Aug 08, 2014, Originally published on Linkedin

“We do not time the market” is a statement you often hear from Wealth Managers as well as from Multi Asset and Balanced Fund Managers. Instead they claim to control risk by diversification across asset classes. This Strategic Asset Allocation (SAA) – often the Holy Grail – has rebalancing rules which indeed is a weak form of market timing. Already being the only timing component in such wealth management mandates, rebalancing plays only a subordinate role. The importance of market timing becomes clear when looking back on the last two decades and understanding this period’s anomaly in long-term perspective.

In the period 1995 to 2013, a bond market investment measured by the Vanguard Long-Term Bond Index Fund had only three negative years. More important, in the four years that equity markets (measured by the SPDR S&P 500 ETF) delivered negative returns, the bond fund had double digit returns on average. Therefore, it clearly eased the pain for those invested in balanced strategies during the heavy equity crashes at the beginning of the millennium and 2008. A Strategic Asset Allocation as simple as 60% stocks and 40% bonds would have worked with a quarterly, annual and even without any rebalancing.
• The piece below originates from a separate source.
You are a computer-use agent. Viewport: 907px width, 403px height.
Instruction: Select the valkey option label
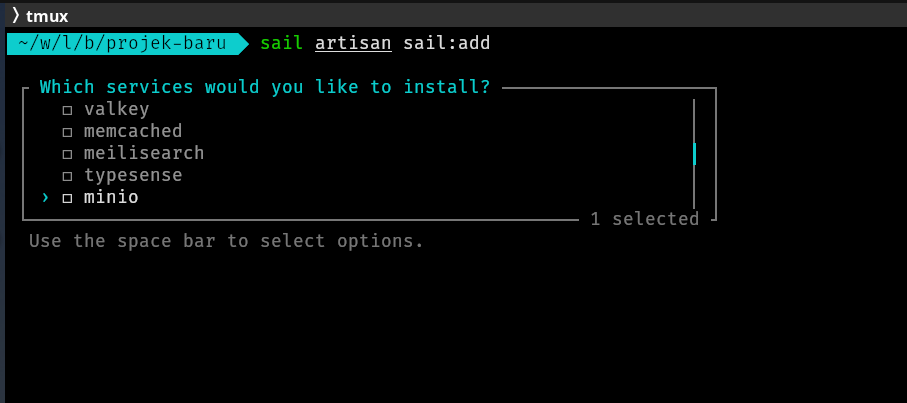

Returns are in a narrow range of 9% to 9.6% p.a. because both asset classes supported each other nicely. Neglecting rebalancing or even more explicit market timing seems to not have hurt during this period. We observed a free-rider market in which having constant long exposure in both asset classes might have satisfied return expectations of most clients.

What is the probability that these characteristics between bonds and equities will play out in that favorable way in the coming years? Is it realistic to assume that bonds will always be this nice fallback asset class, concealing major equity market drawdowns? What are the chances that both asset classes will continue to move up in tandem over several year periods?

While having no opinion on market timing might have worked in the past, we believe the role of a timing framework cannot be overestimated going forward. While it was sufficient to have annual or quarterly rebalancing just because it was common sense, it will be harder for wealth managers to argue for this rule of thumb when asset classes can deviate significantly for several years. For a scenario of bonds and equities falling in tandem no rebalancing rule will be sufficient. Market timing that reduces exposure or builds short exposure is needed. This applies in the two asset class scenario but also when adding commodities, high yields, you name it.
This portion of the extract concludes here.